Artist: Dustin Nguyen
After reading, and reviewing Batman: Hush I decided that I'd gradually go through my Batman collection which I own nearly every issue since Batman #608 (only missing one) but in graphic novel form as it'd take ages otherwise. Anyway this is my third review, having also reviewed Batman: Broken City, and I hope to do as many as I can as soon as possible, but due to only reading them casually (a story here and there) it might take a while to review them all.
Penguin is using Scarecrow to make a new Fear Toxin to use on people, but a mysterious new monster with similar abilities to Scarecrow appears.
This wasn't a bad story, but it was far from brilliant. Judd Winick has done some tremendous Batman stories in the past, with Under the Hood being one of his best, but this was far from that. Don't get me wrong it wasn't terrible, but not startling at the same time. For the first three issues of this story it's quite slow, and tedious, and doesn't have much of a mystery towards what's about to happen. The story did however get better in the last two issues, and I was very interested. Winick did a marvelous job near the end of the story, and it was very entertaining, whilst also showing signs of things to come, but unfortunately it was too late to make a huge effect on the overall quality of the story.
Dustin Nguyen did a brilliant job on the art in this story, and although he's not one of my favourite artists on Batman I do like his style. His art is marvelous, and the detail in it is outstanding. What I really like about Nguyen's art is the way he draws ordinary people. Although there are a lot of artist that draw Batman, or Robin (Tim Drake) better, I couldn't be more happier with the way he drew the ordinary people, like Alfred, or the mobsters. The character that I felt Nguyen drew best however was Penguin. I loved how he made him look awful sinister, and haggard, as it really mad him look more menacing. I also liked the way he drew Scarecrow, and the Monster Scarecrow, but there were a few people I didn't like his art on. The main one's are Tim as Robin, and Scarecrow as Crane. I felt that Crane did look realistic enough out of his Scarecrow costume, as I felt Nguyen's art made his face look awkward. I also felt that Tim looked too young in this story, and although Robin's meant to be you he looks even younger than he's meant to be.

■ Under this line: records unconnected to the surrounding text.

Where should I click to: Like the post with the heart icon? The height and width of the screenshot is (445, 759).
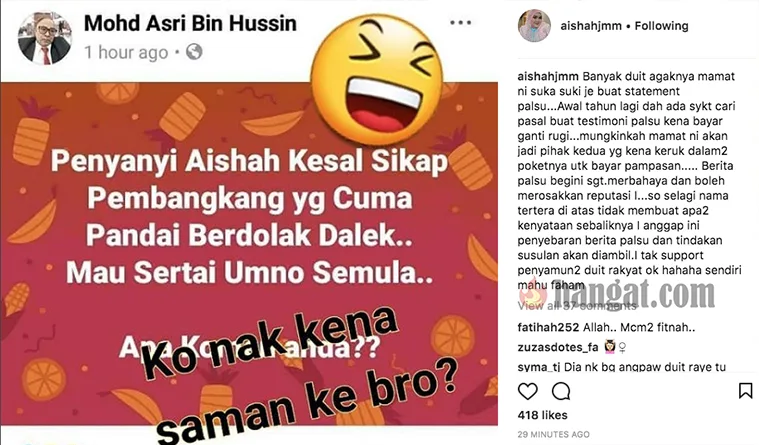pos(528,391)
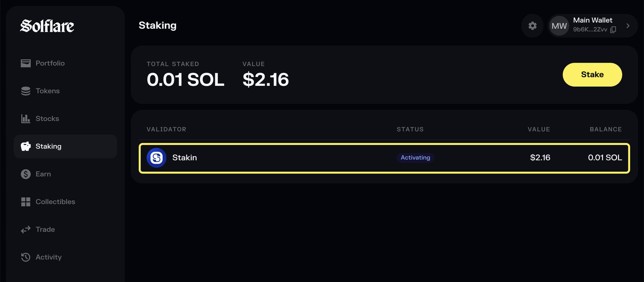Click the Solflare logo
The width and height of the screenshot is (644, 282).
(x=47, y=26)
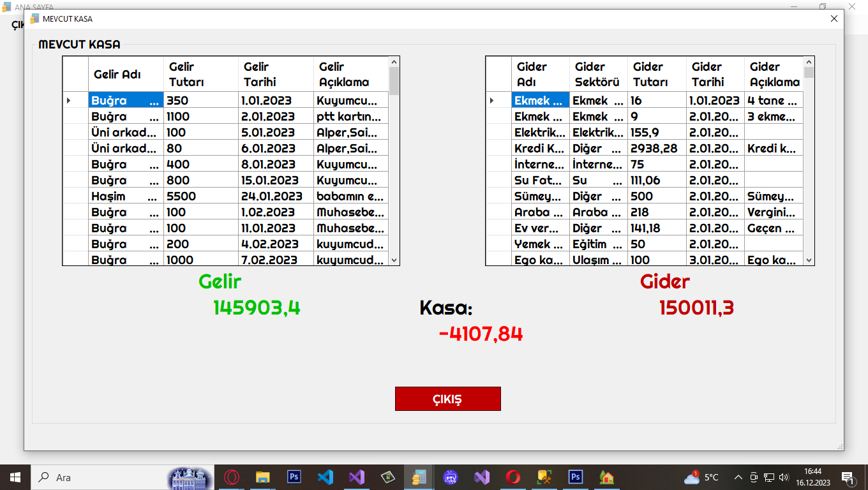The width and height of the screenshot is (868, 490).
Task: Click the Gelir Tarihi cell 24.01.2023
Action: click(276, 196)
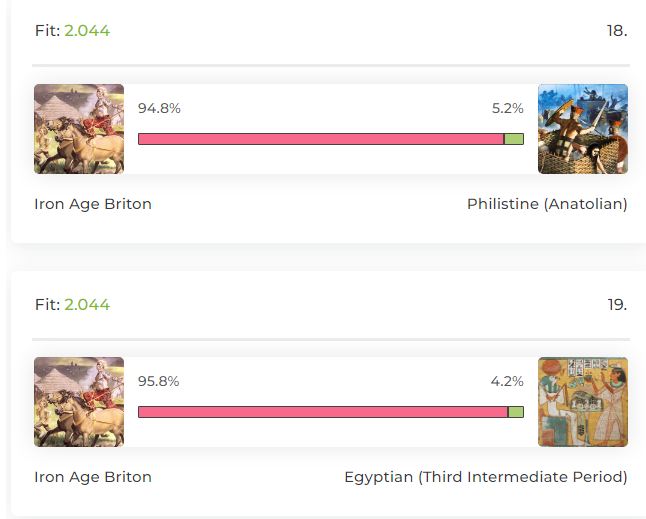Click the 94.8% percentage text

coord(159,108)
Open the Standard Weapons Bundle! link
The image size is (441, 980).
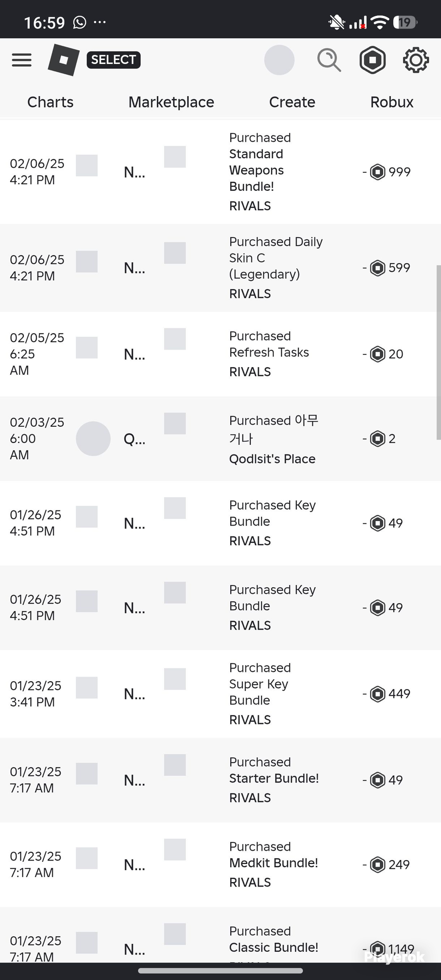pos(257,170)
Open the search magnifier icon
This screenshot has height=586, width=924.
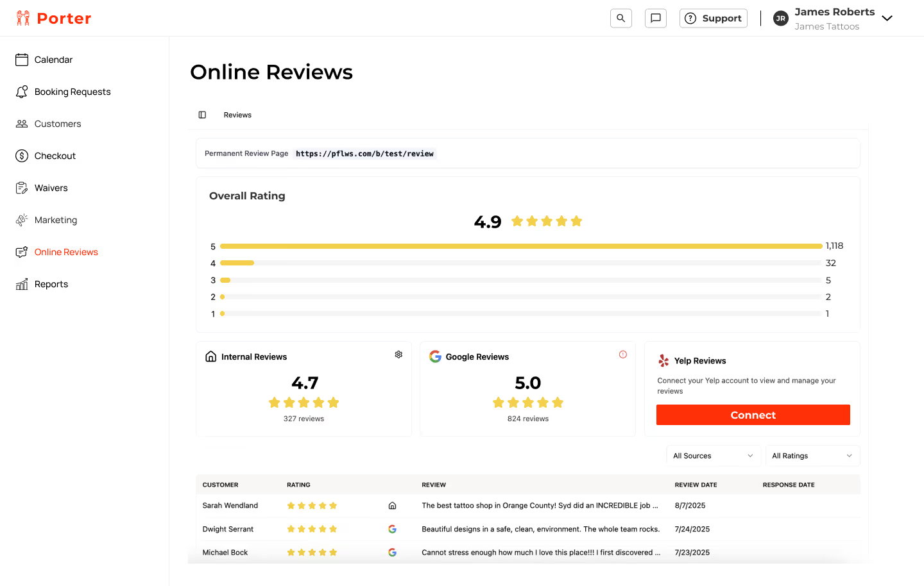(x=620, y=18)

I'll start by talking about the new Scarecrow monster. I liked this new Scarecrow monster, but felt that it didn't add much mystery. To be fair it had the slight questioning of who the creature really was, and if it was Crane, or some how connected to him, but it still wasn't much of a mystery. I did however like the extravagance in the look of this new Scarecrow monster, and liked that it's attitude was to simply create fear, and kill. I also loved the reaction to anyone that meet this creature, as besides Batman, Robin, and Alfred, everyone was in hysterics, like they should be. It was however nice to see a Scarecrow frighten people again.

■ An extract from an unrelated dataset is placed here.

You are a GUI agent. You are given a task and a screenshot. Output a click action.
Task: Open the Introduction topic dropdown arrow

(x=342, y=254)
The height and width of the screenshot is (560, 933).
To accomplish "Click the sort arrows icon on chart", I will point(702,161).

This story also marked the first appearance of Fright (Linda Friitawa). To be honest due to forgetting what Fright's real name was, as well as forgetting she appeared in this story I didn't recognize the character. In away this made the re-discovery of Fright enjoyable as if I'd remembered that she was in this story I wouldn't be surprised. The thing I liked about Fright, or should I say Linda Friitawa, as that's what she's called, in this story was that she appeared all innocent throughout, and seemed to do nothing more than help Crane. I did however have my suspicions of her throughout, but it was for a different reason than the one revealed. When you have a character that appears so innocent, along with a bunch of known criminals, and add the fact she has a checkered past it's obvious that she isn't a saint. But overall it would have made a nice surprise to people who haven't read the story, or like me forget she was in it.

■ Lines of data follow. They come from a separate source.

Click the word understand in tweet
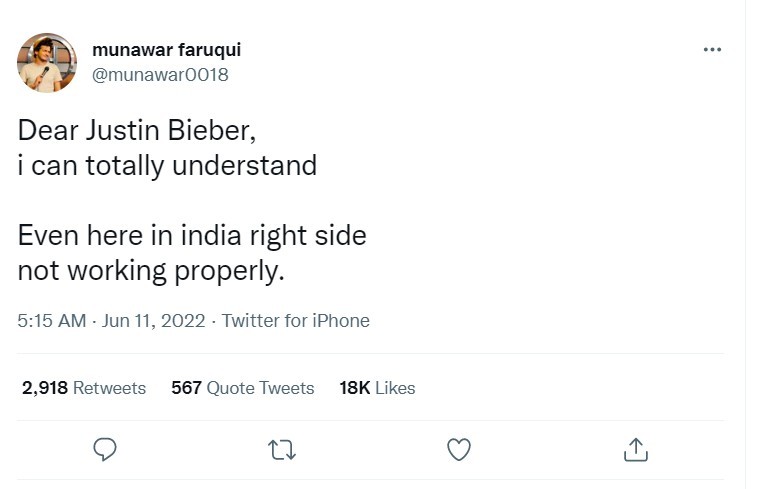Viewport: 757px width, 489px height. pos(244,166)
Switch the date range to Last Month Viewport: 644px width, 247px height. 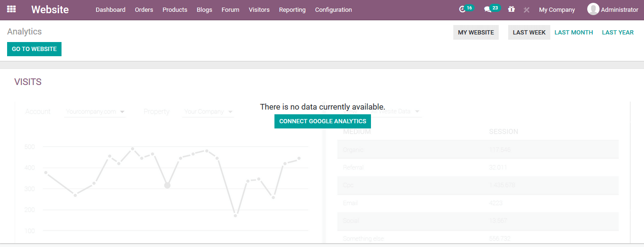(573, 33)
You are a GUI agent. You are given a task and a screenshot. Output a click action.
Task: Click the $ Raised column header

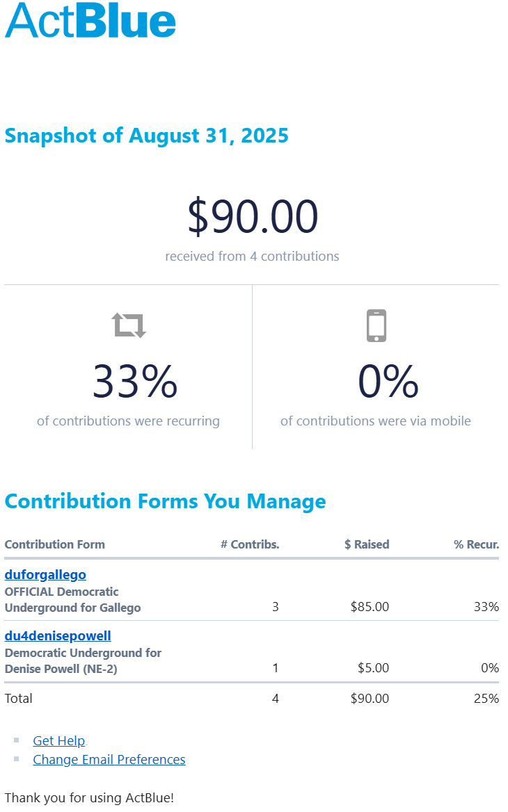tap(367, 544)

|Batman vs. New Scarecrow|
|Batman in the Batmobile|
Like Batman: Hush this story also gave hints towards the Under the Red Hood story, which like I said was also written by Winick. Whilst affected by the new Scarecrow Batman starts to see his nightmares, and when Tim comes to help him he sees the former Robin, Jason Todd. It's fitting that Winick would add this in this story, as the next Batman story he wrote was Under the Red Hood, which featured the returning Jason Todd. The sequence in this story was however still very emotional, and it shows that despite acting strong that Batman does have regrets, with the death of Jason being the biggest. I also liked that this showed question in Tim, as he questions whether he's still be Robin if Jason was to return.
Although not brilliant this was still a good story. It shows a new Scarecrow, and puts Batman in unexpected situations, making for some interesting sequences. It also gives some brilliant hints for things that would happen in a late story. I would recommend this story, but unless you're a huge Batman fan I wouldn't rush to buy it, as there are plenty of better stories out there.
The next book I'll be reviewing from this series will be Batman: War Games Act 1: Outbreak.